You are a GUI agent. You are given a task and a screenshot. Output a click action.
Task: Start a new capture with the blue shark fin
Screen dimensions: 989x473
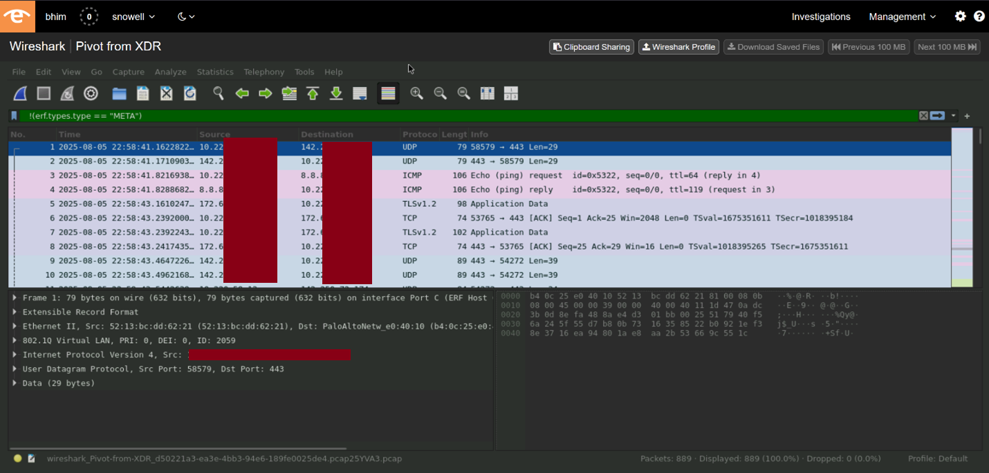(x=19, y=93)
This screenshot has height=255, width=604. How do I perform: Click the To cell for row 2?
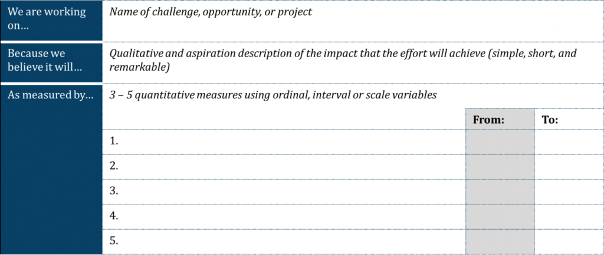tap(569, 167)
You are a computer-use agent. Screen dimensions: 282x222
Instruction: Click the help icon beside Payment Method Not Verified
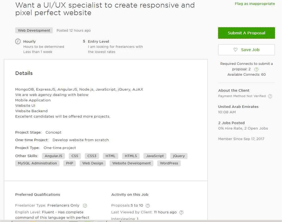coord(270,96)

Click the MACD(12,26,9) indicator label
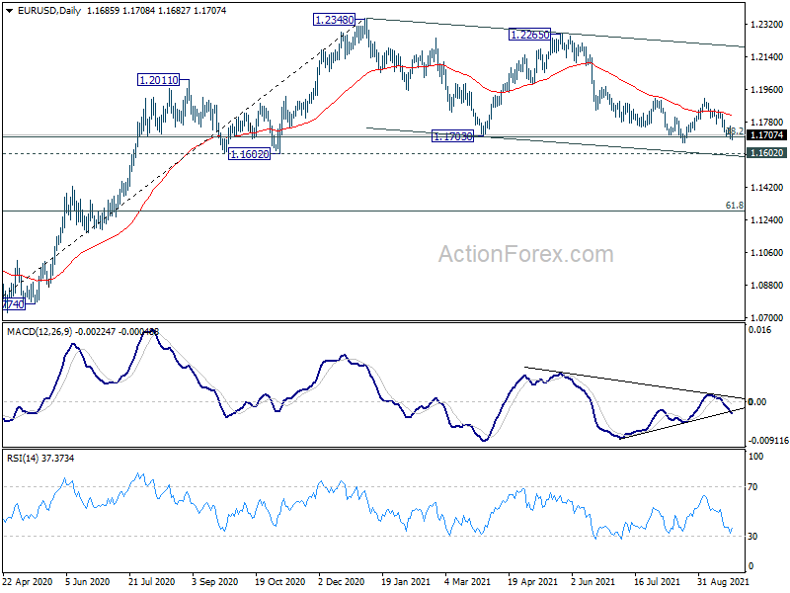tap(40, 332)
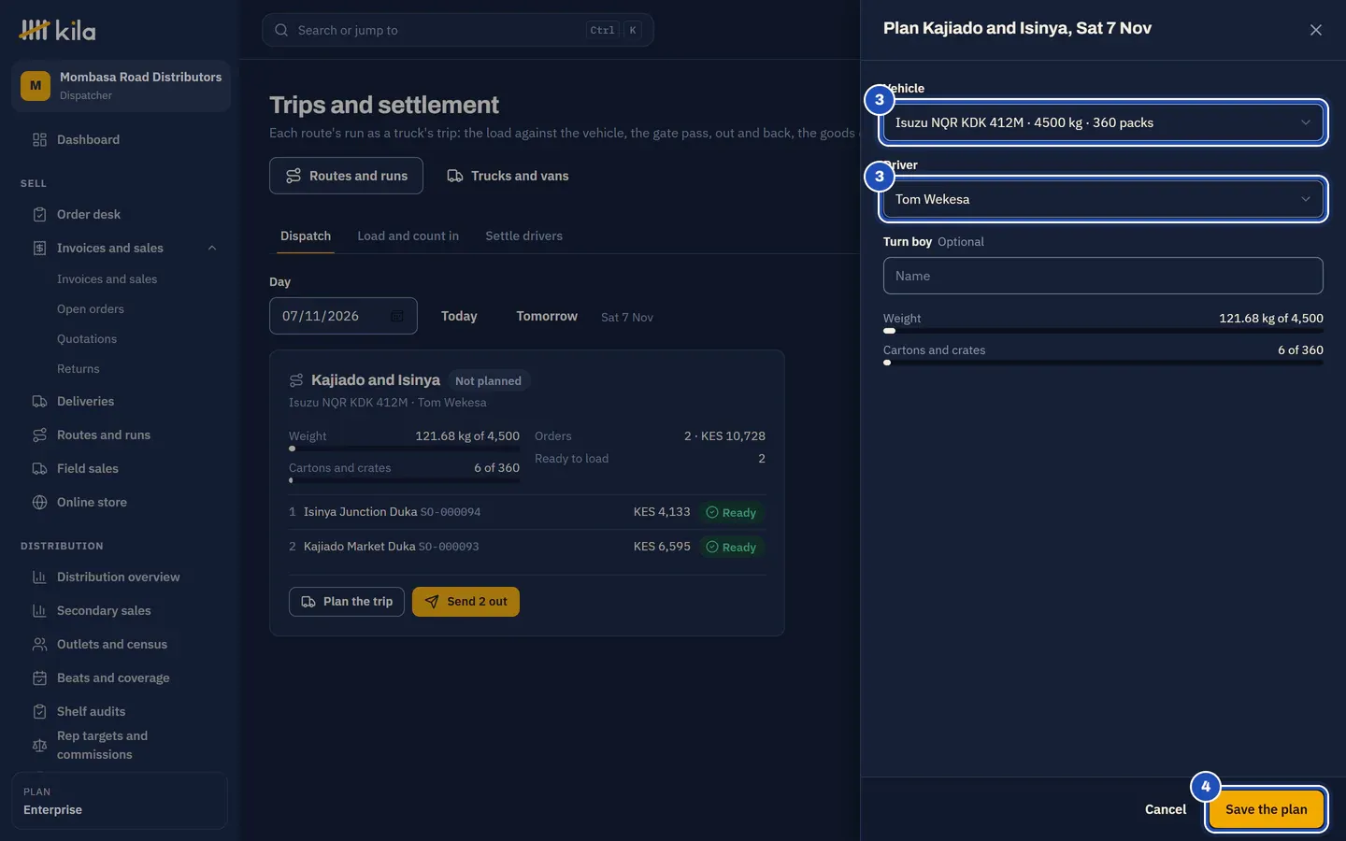Image resolution: width=1346 pixels, height=841 pixels.
Task: Open the calendar icon in the Day field
Action: pos(397,316)

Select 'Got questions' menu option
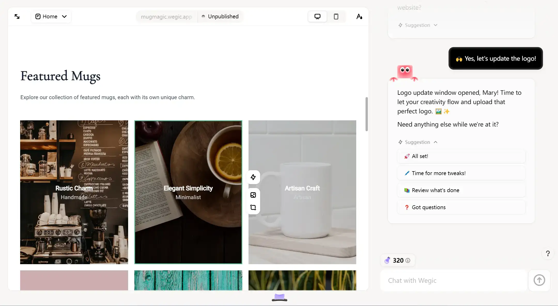[x=462, y=207]
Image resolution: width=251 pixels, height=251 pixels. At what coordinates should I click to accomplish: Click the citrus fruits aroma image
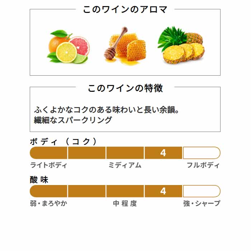(68, 47)
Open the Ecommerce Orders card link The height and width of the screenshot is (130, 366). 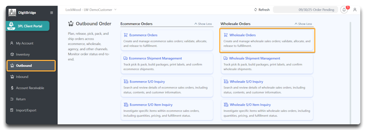click(143, 35)
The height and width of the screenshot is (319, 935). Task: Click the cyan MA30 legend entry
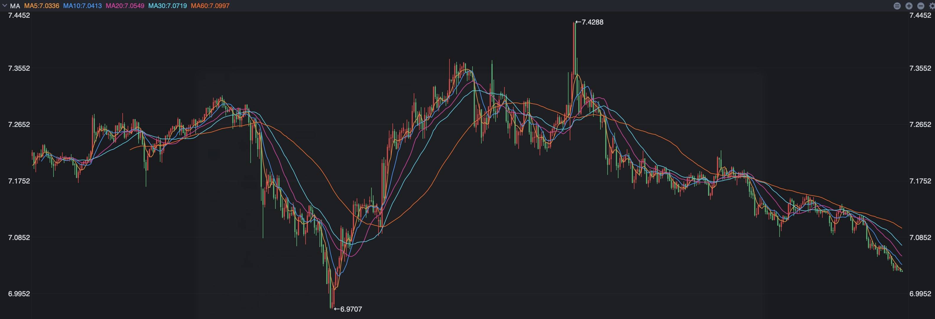click(x=167, y=6)
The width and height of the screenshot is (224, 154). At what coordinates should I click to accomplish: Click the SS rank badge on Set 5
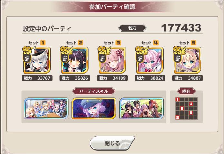tap(179, 50)
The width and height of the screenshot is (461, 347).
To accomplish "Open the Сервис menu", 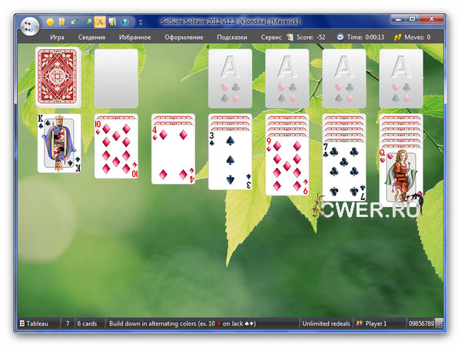I will (x=270, y=36).
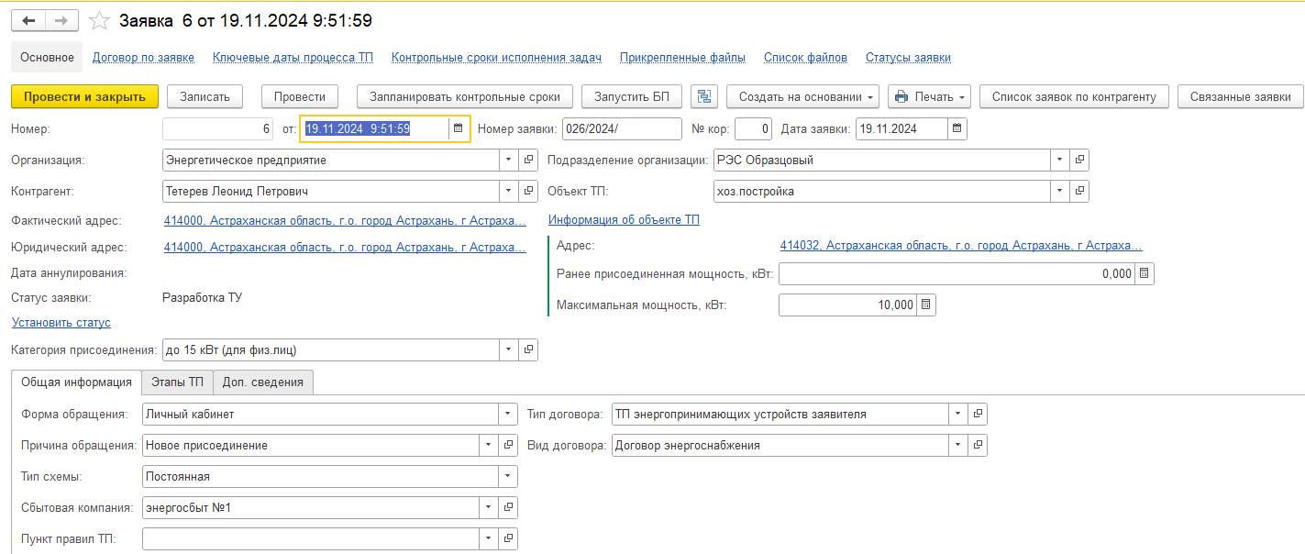The image size is (1305, 554).
Task: Open calendar for Дата заявки field
Action: [x=957, y=129]

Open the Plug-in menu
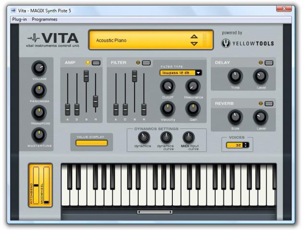coord(19,20)
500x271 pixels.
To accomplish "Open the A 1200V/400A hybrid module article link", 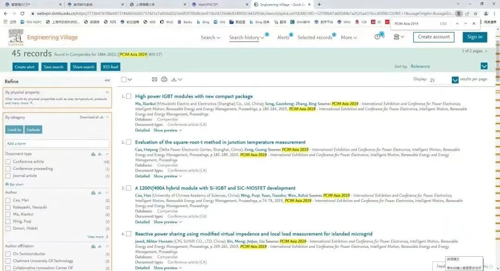I will click(215, 188).
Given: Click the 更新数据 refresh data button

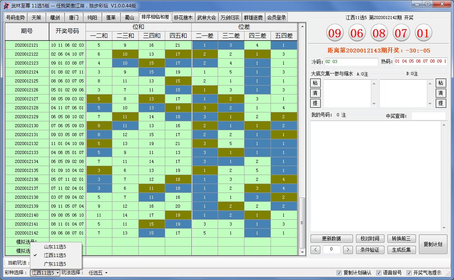Looking at the screenshot, I should [331, 238].
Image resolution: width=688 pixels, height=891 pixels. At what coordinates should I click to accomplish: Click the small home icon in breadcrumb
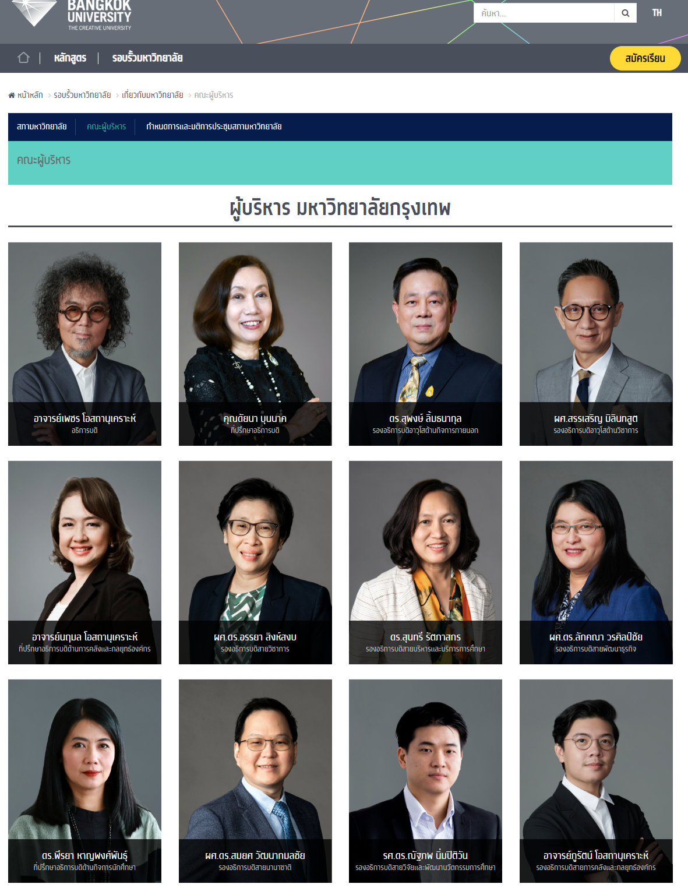coord(12,95)
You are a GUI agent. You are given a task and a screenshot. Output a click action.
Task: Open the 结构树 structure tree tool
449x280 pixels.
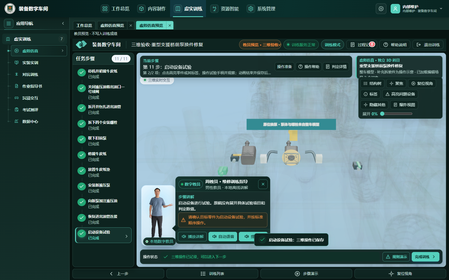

+++

*Task item*
All lines from the one containing "Image resolution: width=688" to the last line of the records above, both included, need to be repeated word for word; omit the pictures.

*Expected output*
Image resolution: width=688 pixels, height=891 pixels. At what coordinates should I click to accomplish: Click the small home icon in breadcrumb
coord(12,95)
You are a GUI agent. You are given a task and a screenshot. Output a click action.
Task: Open the 结构树 structure tree tool
449x280 pixels.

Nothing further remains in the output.